South Takes the Lead to Protect Wild Forest Land

North Carolina, Virginia, and South Carolina have become the first states in the nation to request protection of all the wild, roadless national forest land within their borders.

The move was part of a process set in motion by the Bush Administration in 2002. Instead of implementing a Clinton Administration policy that would have protected all roadless national forest lands in the US, the Bush Administration rolled back that policy and required every governor to file their own formal petition that would determine the fate of the federal roadless lands in their state.

According to the Media General News Service,

Three Southern states – Virginia, North Carolina and South Carolina – asked the federal government Monday to protect hundreds of thousands of acres in national forests from road construction.

The three states were the first in the nation to ask the Agriculture Department to use a new federal rule that governs whether roads can be built in pristine areas of national forests.

Makes you proud to be a Southerner, doesn’t it?

Here are the details for the three states, according to the Media General News Service:

Virginia is seeking protection for 374,000 acres in the George Washington and Jefferson national forests. That’s 21 percent of the land in George Washington and 9 percent in Jefferson.

“We need to have land available for backcountry recreation, wildlife protection and to protect our water quality,” said Nikki Rovner, Virginia’s deputy secretary for natural resources. “The only place in
Virginia where those characteristics exist is on public land. We are not going to find them on private land.”

“North Carolina faces phenomenal growth pressures, and our opportunity to protect these areas may be limited,” Jennifer Bumgarner, an advisor to Gov. Michael Easley, a Democrat, told the Agriculture Department’s advisory committee on roadless areas.

North Carolina is asking that nearly 174,000 acres in the Pisgah, Nantahala and Croatan National Forests be kept without roads.

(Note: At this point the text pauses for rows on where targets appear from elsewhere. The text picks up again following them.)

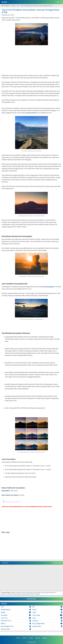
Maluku (3, 624)
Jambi (34, 612)
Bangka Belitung (5, 610)
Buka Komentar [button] (31, 599)
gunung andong (31, 112)
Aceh (2, 607)
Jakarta (3, 612)
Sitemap (37, 638)
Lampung (35, 621)
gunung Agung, (49, 286)
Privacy (31, 638)
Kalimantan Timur (6, 621)
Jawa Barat (4, 615)
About (18, 638)
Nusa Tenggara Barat (38, 624)
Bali (33, 607)
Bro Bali (4, 2)
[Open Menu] (58, 2)
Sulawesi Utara (37, 626)
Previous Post (56, 563)
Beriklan (44, 638)
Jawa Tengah (36, 615)
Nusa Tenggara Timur (7, 626)
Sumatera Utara (5, 629)
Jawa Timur (4, 618)
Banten (34, 610)
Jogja (34, 618)
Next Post (5, 563)
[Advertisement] (31, 61)
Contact (24, 638)
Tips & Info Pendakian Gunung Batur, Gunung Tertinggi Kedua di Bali (31, 11)
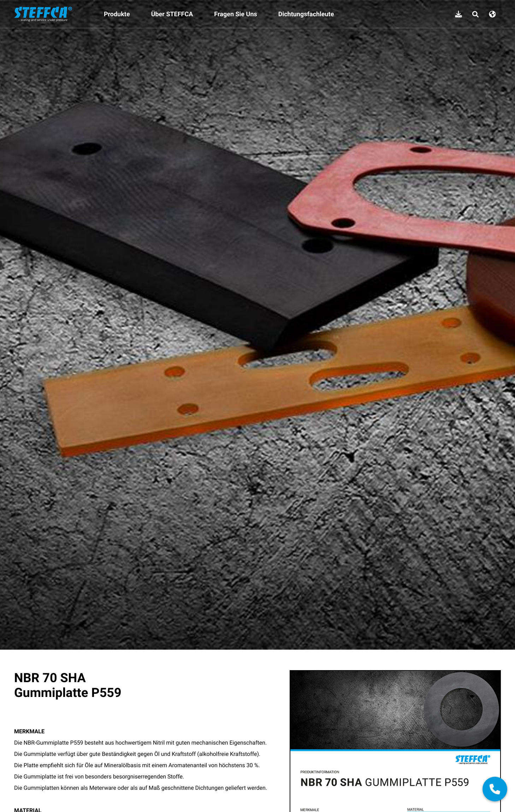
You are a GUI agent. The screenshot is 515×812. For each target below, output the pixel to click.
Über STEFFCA (172, 14)
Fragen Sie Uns (235, 14)
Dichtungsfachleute (306, 14)
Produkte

That amounts to 15 percent of the national forest land in the state.

South Carolina is asking to save the remaining 7,581 acres without roads in Sumter and Francis Marion National Forests.

“This is all the roadless national forest we have in South Carolina,” said South Carolina forest supervisor Jerome Thomas. Forests must have less than a half mile of road for each 1,000 acres to be considered roadless. The rest of the 624,000 acres in the Sumter
and Francis Marion forests already have roads.